What to work on - One line at a time, check the entries below for the word "table", and copy each line that has it.

Records provided -
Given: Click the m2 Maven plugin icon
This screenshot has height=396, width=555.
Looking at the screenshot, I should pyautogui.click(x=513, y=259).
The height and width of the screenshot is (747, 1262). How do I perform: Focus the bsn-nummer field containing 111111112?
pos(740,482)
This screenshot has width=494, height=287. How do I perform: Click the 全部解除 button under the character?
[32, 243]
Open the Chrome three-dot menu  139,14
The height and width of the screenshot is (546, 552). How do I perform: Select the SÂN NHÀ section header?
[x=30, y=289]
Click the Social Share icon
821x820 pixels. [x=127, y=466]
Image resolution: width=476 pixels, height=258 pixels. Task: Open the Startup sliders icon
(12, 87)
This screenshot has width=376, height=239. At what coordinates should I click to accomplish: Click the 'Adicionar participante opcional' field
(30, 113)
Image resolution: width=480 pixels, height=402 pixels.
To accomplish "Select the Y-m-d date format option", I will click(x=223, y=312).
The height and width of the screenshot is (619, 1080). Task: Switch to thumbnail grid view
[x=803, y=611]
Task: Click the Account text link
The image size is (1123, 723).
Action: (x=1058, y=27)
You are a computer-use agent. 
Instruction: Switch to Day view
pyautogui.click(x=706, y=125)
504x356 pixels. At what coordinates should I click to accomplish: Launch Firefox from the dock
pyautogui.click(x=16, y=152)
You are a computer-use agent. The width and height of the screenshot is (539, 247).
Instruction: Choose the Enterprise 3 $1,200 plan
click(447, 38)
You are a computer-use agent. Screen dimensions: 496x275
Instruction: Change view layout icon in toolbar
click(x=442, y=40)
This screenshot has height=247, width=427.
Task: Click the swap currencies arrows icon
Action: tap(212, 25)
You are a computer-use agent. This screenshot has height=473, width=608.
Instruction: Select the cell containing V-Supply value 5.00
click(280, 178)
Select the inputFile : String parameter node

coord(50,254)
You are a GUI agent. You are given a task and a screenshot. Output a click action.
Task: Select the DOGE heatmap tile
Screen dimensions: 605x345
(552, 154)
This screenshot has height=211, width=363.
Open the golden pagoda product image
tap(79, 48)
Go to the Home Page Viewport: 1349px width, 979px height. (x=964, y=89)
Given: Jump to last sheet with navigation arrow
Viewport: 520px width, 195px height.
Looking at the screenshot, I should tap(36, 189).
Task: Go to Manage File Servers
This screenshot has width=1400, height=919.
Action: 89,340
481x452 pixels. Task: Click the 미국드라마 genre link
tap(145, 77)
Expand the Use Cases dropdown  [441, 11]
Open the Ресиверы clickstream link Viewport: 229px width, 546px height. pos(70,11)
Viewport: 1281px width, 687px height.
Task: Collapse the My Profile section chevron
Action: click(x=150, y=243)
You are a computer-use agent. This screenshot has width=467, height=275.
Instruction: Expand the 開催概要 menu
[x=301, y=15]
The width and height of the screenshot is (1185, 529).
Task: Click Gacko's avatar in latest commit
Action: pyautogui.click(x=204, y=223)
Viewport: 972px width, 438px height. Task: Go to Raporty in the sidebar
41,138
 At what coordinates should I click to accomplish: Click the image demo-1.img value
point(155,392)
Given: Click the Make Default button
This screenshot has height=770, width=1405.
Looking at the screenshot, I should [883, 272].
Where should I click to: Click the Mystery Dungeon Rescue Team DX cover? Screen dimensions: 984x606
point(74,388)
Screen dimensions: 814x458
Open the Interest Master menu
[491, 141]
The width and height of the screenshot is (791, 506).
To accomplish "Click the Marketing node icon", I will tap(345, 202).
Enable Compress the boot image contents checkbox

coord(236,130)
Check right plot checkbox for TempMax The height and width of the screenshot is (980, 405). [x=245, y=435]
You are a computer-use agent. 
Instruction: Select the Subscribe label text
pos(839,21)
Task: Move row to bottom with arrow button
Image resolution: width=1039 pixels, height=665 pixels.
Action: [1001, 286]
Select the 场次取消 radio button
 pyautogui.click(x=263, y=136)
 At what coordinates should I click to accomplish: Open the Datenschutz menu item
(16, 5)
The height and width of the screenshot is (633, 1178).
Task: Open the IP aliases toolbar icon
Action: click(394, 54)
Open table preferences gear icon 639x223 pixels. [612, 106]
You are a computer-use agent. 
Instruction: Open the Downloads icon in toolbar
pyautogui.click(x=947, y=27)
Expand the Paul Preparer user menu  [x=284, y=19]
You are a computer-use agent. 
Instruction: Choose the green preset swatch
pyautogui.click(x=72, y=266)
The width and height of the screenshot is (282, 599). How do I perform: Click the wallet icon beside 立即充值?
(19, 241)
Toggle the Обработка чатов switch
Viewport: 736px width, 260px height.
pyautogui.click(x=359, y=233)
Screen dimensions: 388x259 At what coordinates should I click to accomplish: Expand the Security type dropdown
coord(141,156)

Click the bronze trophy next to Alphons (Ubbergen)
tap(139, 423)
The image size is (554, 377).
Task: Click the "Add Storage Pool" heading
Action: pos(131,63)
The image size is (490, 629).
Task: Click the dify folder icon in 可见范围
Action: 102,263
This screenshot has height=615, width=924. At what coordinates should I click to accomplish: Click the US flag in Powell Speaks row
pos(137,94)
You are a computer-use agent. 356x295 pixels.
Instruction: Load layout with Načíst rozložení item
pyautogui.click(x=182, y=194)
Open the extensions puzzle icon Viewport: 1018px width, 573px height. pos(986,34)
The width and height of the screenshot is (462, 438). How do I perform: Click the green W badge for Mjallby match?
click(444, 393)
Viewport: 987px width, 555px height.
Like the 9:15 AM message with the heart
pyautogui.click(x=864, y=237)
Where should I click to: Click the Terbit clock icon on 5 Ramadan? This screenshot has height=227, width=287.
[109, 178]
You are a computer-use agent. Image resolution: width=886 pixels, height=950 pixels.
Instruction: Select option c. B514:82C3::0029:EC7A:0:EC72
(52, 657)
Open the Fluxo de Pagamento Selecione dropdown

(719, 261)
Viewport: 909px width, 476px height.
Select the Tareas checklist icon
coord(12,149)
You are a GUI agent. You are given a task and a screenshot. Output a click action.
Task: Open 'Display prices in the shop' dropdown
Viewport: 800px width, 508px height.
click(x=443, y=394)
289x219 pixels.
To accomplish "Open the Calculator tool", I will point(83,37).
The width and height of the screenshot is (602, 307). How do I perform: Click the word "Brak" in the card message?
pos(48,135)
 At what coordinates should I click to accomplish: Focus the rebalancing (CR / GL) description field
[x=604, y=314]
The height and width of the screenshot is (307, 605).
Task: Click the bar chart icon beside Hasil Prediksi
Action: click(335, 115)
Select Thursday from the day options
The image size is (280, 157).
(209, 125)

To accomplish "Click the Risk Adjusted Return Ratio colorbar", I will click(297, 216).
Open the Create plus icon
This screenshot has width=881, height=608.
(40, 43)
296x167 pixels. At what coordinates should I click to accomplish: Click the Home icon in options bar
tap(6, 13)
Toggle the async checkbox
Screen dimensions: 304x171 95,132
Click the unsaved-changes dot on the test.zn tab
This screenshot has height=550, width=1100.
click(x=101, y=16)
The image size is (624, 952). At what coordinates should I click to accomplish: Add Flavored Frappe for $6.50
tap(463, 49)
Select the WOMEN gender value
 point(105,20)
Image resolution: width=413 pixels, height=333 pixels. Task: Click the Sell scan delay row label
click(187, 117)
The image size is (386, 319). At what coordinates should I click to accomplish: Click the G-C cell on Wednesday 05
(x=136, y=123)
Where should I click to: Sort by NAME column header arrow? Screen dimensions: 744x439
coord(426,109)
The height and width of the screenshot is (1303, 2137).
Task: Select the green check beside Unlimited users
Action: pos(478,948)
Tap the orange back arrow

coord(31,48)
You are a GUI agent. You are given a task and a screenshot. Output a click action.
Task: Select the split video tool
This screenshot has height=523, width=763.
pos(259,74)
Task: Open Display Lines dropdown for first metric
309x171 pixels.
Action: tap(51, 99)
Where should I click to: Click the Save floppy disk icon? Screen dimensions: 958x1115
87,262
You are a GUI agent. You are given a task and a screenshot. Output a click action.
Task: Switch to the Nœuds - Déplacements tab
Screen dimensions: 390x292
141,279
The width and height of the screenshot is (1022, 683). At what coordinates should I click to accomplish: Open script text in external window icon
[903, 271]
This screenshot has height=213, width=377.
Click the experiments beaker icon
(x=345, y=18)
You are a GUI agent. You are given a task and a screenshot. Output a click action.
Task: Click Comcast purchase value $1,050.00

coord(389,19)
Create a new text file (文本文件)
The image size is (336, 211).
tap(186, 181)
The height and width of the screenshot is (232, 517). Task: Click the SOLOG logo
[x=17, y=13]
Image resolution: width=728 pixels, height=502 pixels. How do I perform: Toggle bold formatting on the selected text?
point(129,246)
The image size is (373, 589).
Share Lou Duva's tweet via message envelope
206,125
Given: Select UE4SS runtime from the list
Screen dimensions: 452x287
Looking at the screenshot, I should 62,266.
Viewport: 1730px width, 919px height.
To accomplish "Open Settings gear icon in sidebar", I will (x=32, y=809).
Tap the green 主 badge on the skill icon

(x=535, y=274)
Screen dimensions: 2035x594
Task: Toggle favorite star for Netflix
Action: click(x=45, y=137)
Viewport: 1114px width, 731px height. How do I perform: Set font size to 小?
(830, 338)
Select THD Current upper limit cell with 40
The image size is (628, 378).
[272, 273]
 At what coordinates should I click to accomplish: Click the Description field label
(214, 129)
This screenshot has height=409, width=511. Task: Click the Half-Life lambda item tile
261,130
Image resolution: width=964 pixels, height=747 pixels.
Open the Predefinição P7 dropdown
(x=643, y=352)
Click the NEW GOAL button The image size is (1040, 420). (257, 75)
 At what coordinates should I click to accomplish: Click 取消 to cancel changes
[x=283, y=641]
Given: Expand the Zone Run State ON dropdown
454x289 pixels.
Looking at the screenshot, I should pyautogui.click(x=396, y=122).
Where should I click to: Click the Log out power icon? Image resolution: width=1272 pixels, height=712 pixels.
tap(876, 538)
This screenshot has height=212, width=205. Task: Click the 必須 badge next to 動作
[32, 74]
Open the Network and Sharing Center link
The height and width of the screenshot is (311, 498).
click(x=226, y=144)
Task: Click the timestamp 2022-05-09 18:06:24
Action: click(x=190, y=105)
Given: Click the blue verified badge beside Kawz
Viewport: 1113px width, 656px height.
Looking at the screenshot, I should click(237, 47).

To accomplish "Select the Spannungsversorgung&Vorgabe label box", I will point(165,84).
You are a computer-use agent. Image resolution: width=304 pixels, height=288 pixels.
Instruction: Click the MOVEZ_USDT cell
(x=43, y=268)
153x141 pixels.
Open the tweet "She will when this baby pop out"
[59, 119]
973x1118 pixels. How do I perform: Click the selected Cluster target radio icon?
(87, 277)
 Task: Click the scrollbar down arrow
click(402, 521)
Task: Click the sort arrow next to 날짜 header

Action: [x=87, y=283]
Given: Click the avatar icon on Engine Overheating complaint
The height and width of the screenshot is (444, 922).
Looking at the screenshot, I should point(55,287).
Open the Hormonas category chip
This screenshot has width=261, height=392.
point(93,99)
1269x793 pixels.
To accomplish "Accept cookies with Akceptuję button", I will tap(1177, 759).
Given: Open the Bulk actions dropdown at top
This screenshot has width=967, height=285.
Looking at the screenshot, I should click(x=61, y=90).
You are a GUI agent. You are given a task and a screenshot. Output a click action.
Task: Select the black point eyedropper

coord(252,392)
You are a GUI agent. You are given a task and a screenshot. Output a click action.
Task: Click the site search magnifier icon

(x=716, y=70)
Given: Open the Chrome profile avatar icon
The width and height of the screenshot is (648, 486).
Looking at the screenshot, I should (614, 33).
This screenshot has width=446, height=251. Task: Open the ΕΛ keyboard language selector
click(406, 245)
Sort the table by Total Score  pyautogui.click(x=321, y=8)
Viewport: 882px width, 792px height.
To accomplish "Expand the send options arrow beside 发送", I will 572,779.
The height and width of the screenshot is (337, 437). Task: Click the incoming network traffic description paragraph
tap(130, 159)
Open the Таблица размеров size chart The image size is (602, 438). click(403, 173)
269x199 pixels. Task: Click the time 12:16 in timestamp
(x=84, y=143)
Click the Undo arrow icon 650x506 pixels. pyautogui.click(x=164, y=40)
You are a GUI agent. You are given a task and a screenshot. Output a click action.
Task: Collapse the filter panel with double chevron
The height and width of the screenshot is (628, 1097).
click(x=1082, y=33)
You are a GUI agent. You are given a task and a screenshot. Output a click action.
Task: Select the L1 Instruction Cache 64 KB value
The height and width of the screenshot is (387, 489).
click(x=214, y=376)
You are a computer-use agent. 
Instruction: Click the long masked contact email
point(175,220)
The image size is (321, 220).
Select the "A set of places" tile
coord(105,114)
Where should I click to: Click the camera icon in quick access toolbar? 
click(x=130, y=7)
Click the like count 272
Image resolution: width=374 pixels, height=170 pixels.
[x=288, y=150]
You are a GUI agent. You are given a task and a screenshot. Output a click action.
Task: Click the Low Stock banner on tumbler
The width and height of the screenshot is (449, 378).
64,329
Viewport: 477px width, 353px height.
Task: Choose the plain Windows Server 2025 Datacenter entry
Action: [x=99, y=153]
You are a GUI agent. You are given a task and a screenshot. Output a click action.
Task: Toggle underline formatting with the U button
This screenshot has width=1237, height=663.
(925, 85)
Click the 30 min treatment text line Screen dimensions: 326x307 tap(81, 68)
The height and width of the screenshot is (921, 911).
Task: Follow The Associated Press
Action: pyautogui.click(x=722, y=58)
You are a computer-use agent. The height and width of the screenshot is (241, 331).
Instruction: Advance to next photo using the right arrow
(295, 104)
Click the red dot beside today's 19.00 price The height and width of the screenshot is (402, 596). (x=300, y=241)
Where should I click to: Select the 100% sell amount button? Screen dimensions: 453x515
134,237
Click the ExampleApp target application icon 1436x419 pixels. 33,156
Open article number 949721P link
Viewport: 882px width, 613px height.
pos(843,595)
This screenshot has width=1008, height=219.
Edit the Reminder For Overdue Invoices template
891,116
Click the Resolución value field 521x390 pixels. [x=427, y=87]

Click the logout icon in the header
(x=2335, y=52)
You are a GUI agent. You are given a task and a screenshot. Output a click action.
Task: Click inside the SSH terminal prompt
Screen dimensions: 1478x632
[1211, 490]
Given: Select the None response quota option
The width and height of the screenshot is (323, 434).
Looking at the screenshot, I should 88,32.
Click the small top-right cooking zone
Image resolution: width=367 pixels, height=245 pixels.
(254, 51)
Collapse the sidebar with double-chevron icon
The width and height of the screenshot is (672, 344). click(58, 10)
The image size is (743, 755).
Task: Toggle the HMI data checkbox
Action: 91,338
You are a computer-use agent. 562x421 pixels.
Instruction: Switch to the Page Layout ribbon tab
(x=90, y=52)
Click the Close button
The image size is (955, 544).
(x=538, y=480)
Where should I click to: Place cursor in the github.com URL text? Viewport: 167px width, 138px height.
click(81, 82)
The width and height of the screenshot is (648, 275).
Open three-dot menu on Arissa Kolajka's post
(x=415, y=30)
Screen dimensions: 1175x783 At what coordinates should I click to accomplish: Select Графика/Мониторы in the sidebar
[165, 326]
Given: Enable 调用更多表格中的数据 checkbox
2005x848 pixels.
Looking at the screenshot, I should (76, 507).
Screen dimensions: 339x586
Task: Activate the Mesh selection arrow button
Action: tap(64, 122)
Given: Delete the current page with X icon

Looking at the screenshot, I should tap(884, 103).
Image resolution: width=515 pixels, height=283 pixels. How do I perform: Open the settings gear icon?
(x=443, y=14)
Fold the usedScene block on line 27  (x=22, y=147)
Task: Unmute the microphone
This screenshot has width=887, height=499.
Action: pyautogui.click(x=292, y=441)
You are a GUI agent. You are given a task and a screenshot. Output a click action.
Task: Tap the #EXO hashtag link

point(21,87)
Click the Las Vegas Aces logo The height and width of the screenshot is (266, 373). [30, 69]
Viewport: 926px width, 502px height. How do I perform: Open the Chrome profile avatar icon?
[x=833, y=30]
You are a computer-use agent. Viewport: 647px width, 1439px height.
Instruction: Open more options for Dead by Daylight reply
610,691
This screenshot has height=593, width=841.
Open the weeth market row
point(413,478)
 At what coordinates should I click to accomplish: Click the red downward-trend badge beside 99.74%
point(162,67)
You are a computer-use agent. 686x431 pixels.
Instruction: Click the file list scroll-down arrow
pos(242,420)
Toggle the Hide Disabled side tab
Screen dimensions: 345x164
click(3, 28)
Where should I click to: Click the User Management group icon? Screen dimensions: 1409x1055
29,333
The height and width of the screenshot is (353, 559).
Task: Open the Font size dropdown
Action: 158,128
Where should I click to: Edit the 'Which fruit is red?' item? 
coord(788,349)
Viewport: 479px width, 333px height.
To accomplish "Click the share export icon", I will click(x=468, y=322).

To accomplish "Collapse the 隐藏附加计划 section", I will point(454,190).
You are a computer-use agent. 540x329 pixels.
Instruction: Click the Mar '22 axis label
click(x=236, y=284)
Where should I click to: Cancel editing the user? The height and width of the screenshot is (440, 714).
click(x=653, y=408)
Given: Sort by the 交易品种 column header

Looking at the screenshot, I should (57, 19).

Response box -
Open table preferences gear icon 639x223 pixels. [612, 106]
Sort the table by Total Score  pyautogui.click(x=321, y=8)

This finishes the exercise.